GIVEN RECORDS:
[Begin]

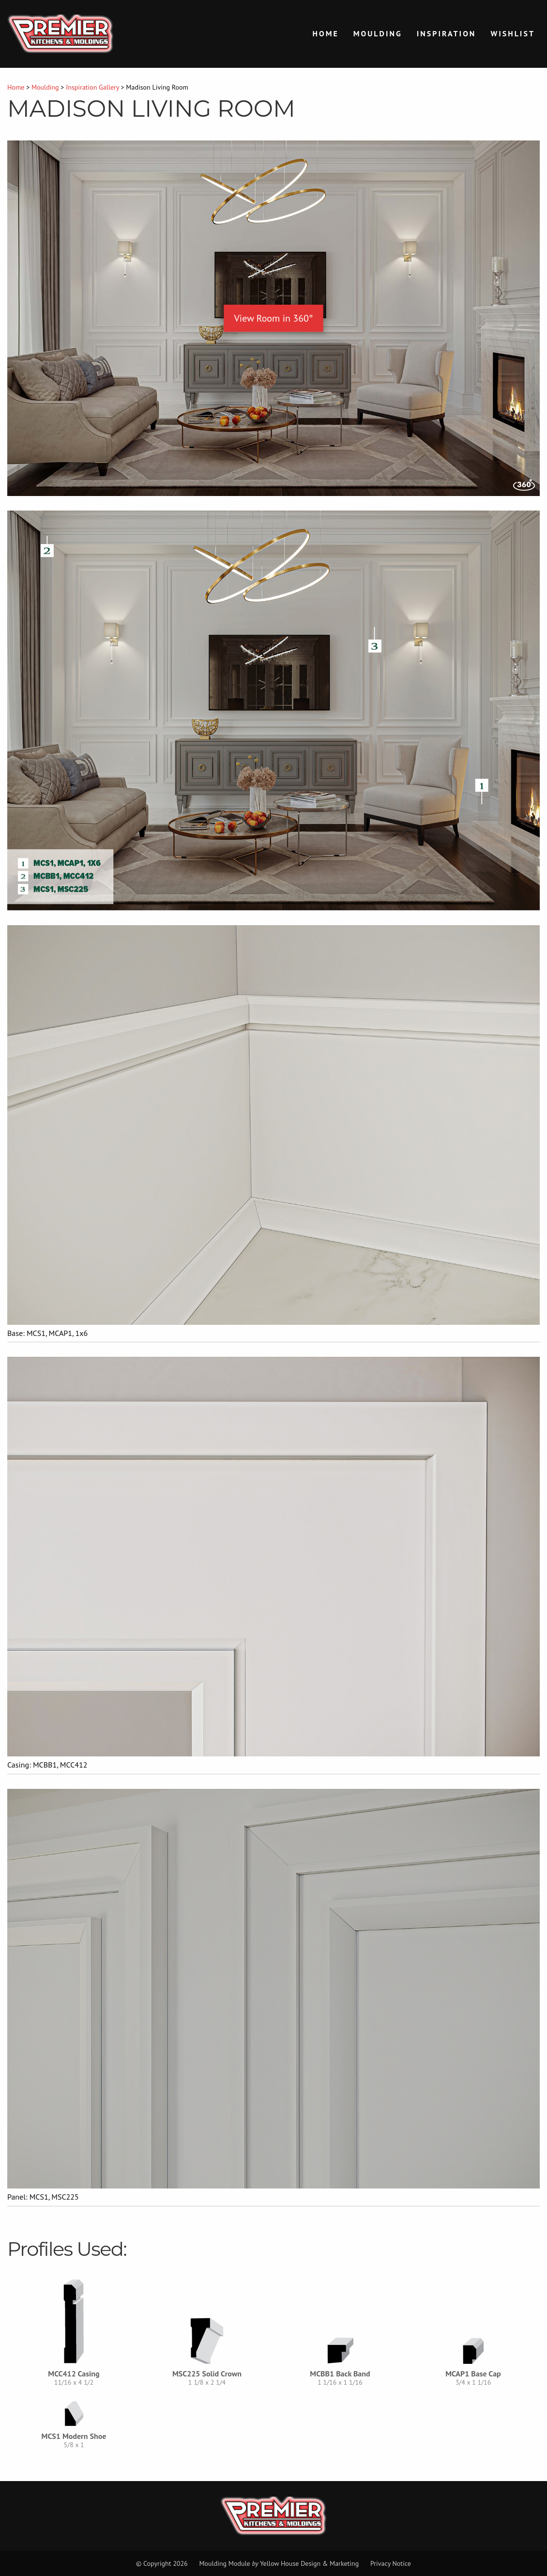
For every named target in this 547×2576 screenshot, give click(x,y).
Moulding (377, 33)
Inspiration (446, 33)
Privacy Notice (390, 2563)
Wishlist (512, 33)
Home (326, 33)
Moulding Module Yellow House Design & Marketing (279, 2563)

[End]

SET TASK: Rewrite the records as a Markdown table with the columns Row and Line, giving each line its own numbered row. Skip blank lines and leave the pictures out.

TASK RESPONSE:
| Row | Line |
|---|---|
| 1 | For every named target in this 547×2576 screenshot, give click(x,y). |
| 2 | Moulding (377, 33) |
| 3 | Inspiration (446, 33) |
| 4 | Privacy Notice (390, 2563) |
| 5 | Wishlist (512, 33) |
| 6 | Home (326, 33) |
| 7 | Moulding Module Yellow House Design & Marketing (279, 2563) |